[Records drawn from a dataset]
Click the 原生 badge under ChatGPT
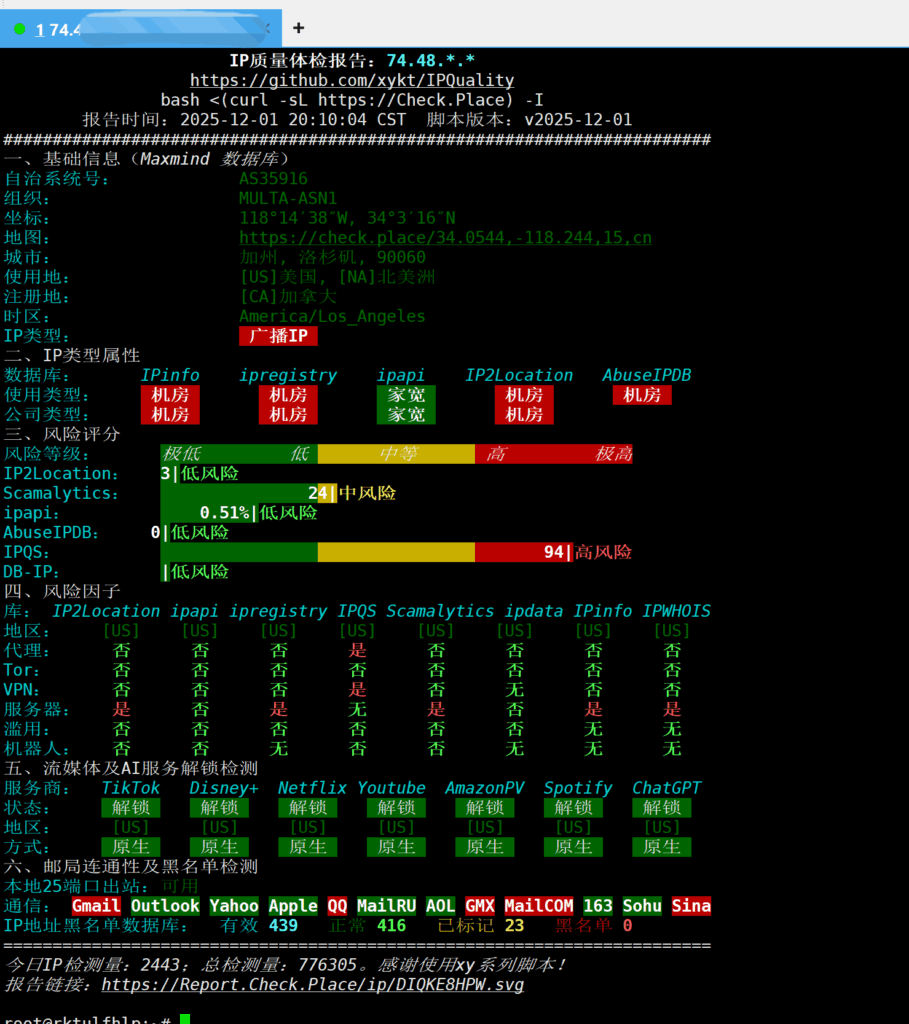The image size is (909, 1024). click(x=661, y=847)
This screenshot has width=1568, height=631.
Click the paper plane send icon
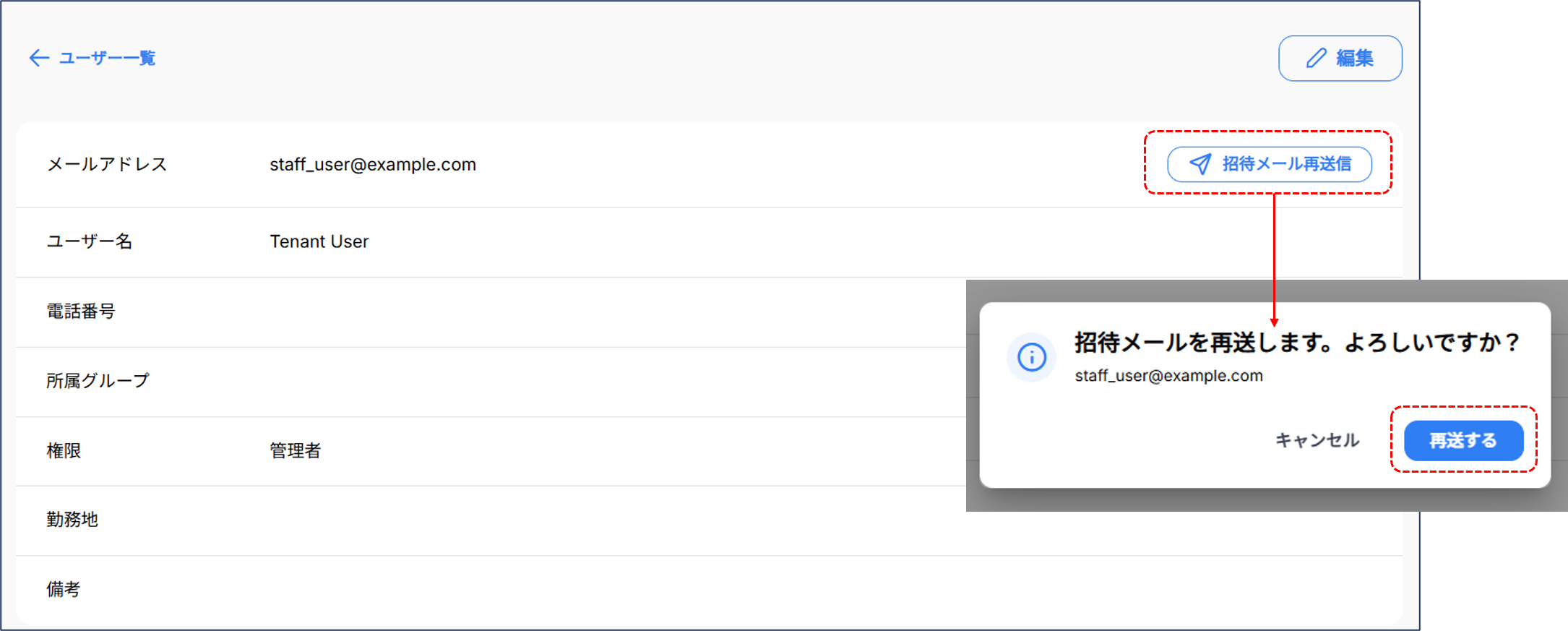tap(1200, 164)
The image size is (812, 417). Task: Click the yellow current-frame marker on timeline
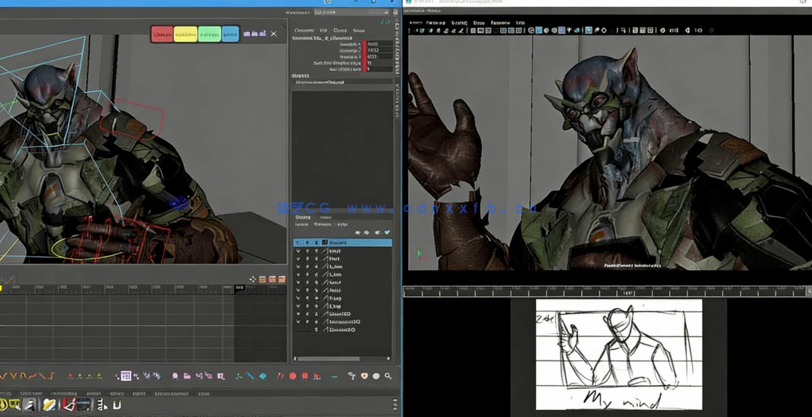coord(2,288)
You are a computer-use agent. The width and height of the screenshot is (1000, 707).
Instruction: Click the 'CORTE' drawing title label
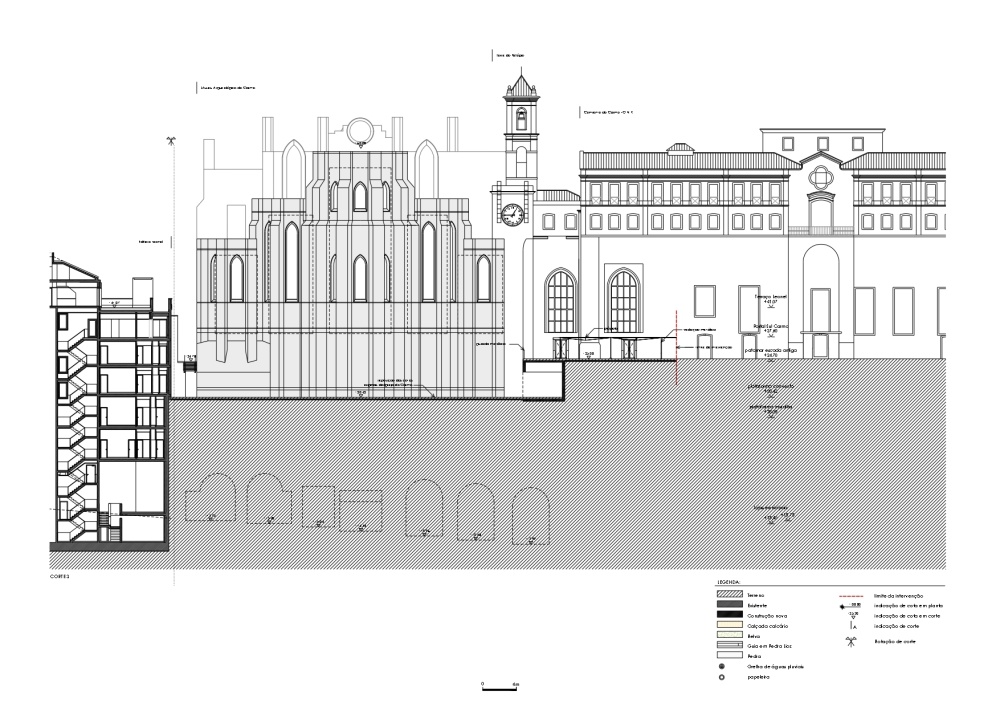click(60, 577)
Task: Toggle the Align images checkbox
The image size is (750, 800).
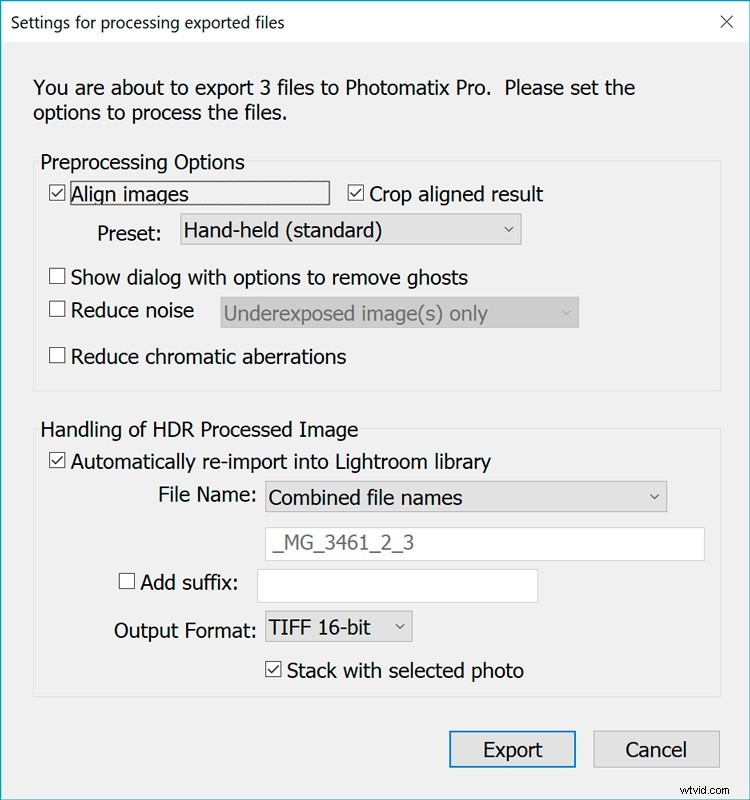Action: [x=57, y=194]
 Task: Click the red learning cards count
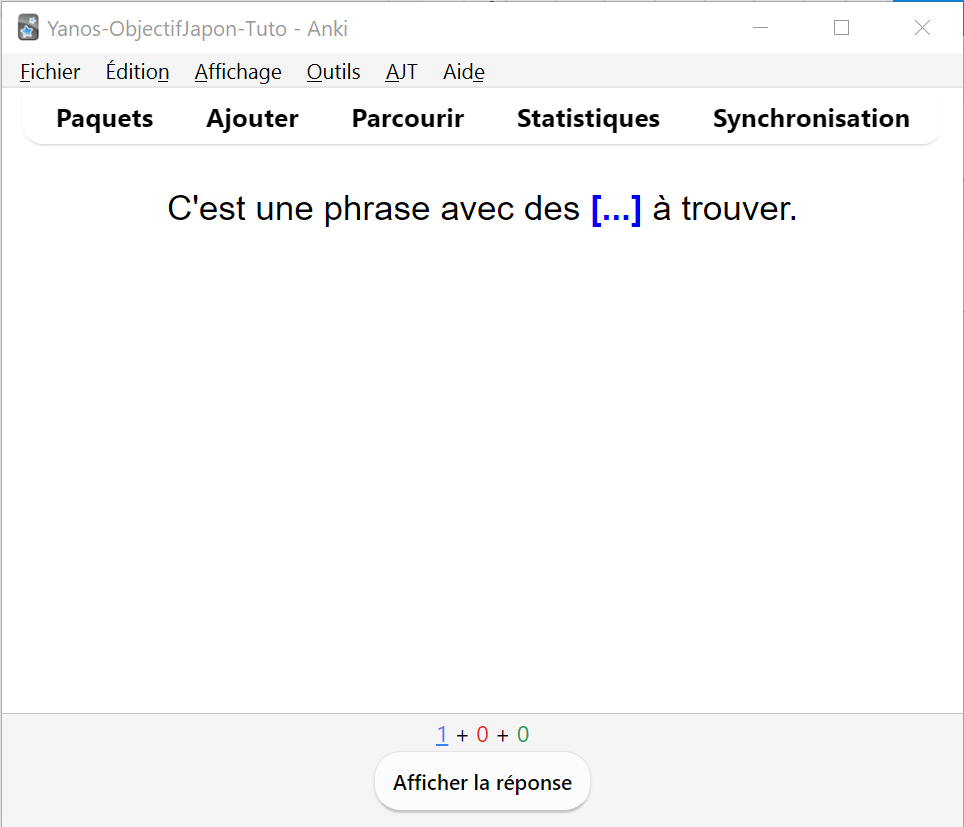[x=483, y=735]
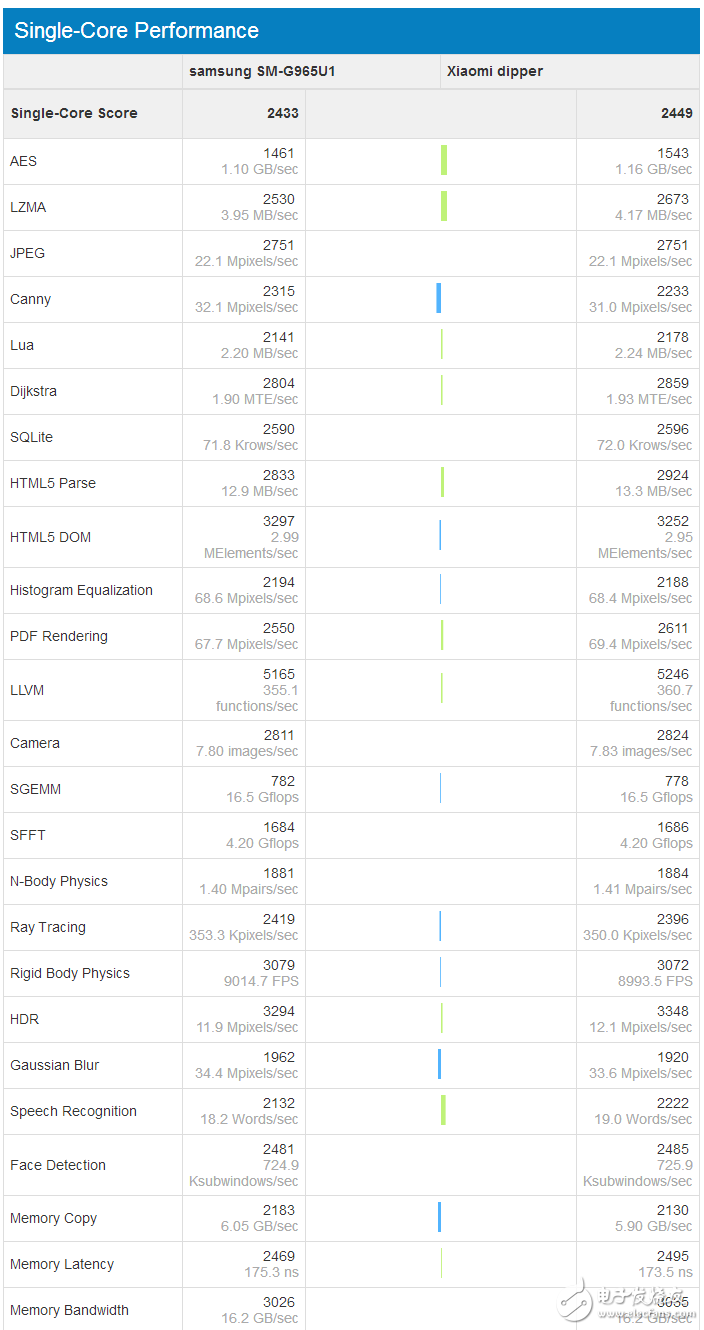Image resolution: width=704 pixels, height=1330 pixels.
Task: Click Samsung's LLVM score 5165
Action: click(279, 674)
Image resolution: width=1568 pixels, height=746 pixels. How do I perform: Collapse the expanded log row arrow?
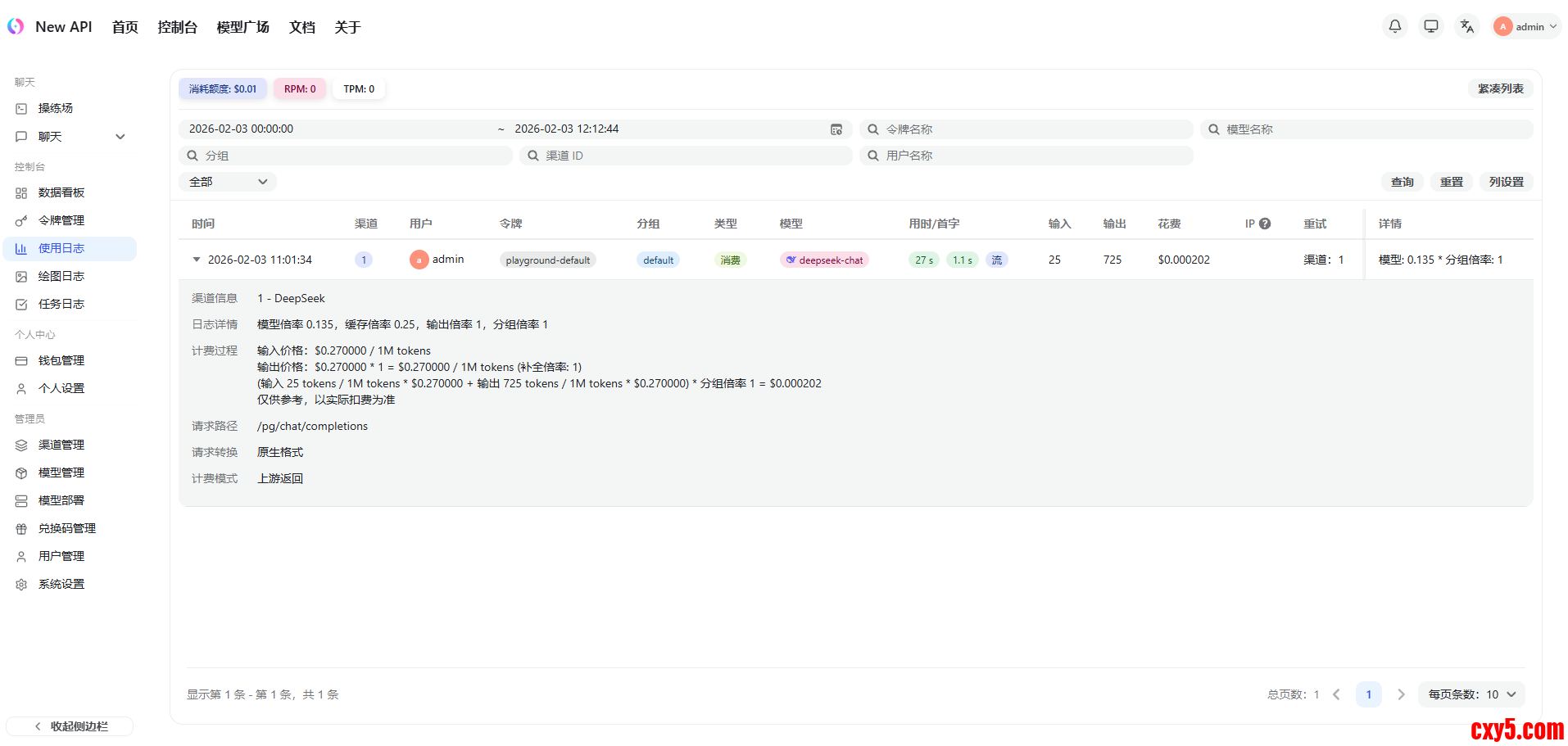click(197, 260)
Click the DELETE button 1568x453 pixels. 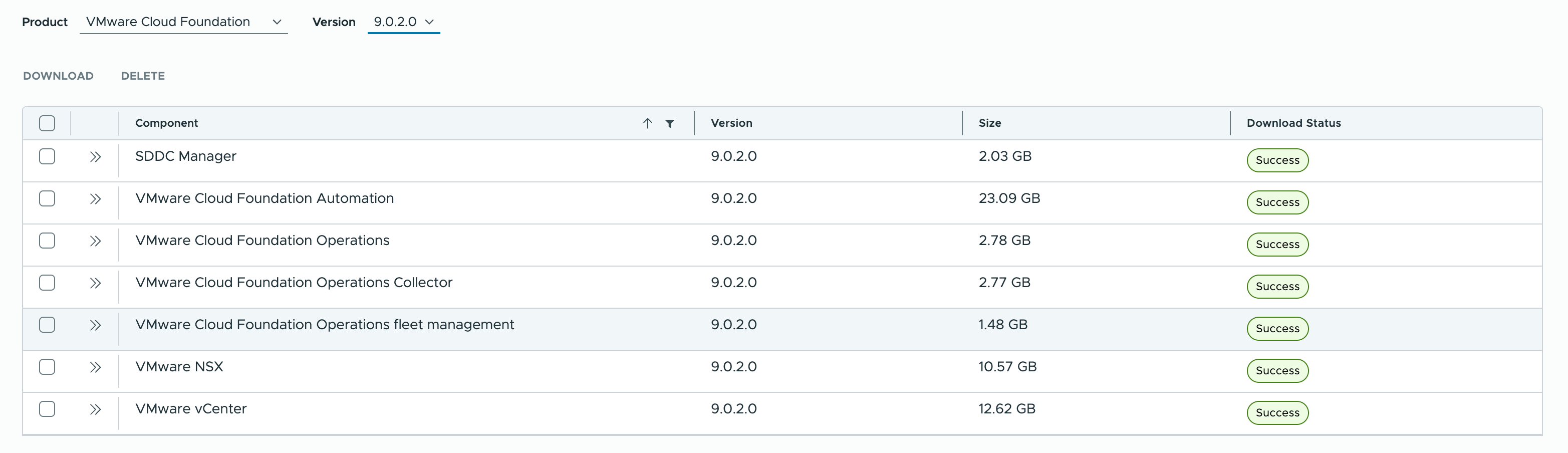pyautogui.click(x=143, y=76)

◆ **Directions**
Find the lines above that include the string "screenshot" and copy them.

◆ **Answer area**
This screenshot has width=1568, height=631.
You are a computer-use agent. The width and height of the screenshot is (1000, 707).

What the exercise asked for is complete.